The south east India Ridge, which separates the Indo-Australian tectonic plate and the Antarctic plate, extends from the far southern area of the central Indian Ocean to the far western edge of the Pacific Ocean off the southern coast of Australia. The ridge is a divergent tectonic boundary as the two plates are moving away from each other.

The greater part of the water area of the Indian Ocean lies within the tropical and temperate zones.

The shallow waters of the tropical zone are characterised by numerous corals and other organisms capable of building, together with calcareous red algae, reefs and coral islands.

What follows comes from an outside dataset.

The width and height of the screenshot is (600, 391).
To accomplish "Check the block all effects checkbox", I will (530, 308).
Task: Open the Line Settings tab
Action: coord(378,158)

These coralline structures shelter a thriving marine fauna consisting of sponges, worms, crabs, molluscs, sea urchins, brittle stars, starfish, and small but exceedingly brightly coloured reef fish.

Fishing is confined to subsistence levels, because its fish are of great and growing importance to the bordering countries for domestic consumption and export.

‘Lungs of the ocean’

Joellen Russell, an associate professor in biogeochemical dynamics at the University of Arizona, writes: “This is where you see the lungs of the ocean working, where you get oxygen in, and you bring up carbon-rich and nutrient rich waters to the surface. It’s what makes it so productive.”

He added: “The southern ocean takes up something like 70 per cent – plus or minus 30 per cent – of all the anthropogenic heat that goes under the ocean.

This is where you see the lungs of the ocean working, where you get oxygen in, and you bring up carbon-rich and nutrient rich waters to the surface – Joellen Russell

“This is one of the few areas of the global ocean that is immediately and definitely playing a role in the temperature on land, because it’s taking up all this anthropogenic heat and carbon. The whole ocean is doing that, but here it’s doing it more than it ought to.”

The westerly winds here have increased by about 20 per cent over the last 20 years, according to Mr Russell’s 2006 investigation into the trends.

‘An ocean in motion’

Erik van Sebille, lecturer in oceanography at University of New South Wales, Australia, blogs that the southern Indian Ocean is extremely volatile, with currents changing speed and direction from day to day.

One of its unique features is that it is the only place in the world where water can keep on moving eastward without ever hitting land.

Because of this, and the strong winds, the water is swept along at very high speeds, sometimes almost two metres a second – much faster than any other place in the world.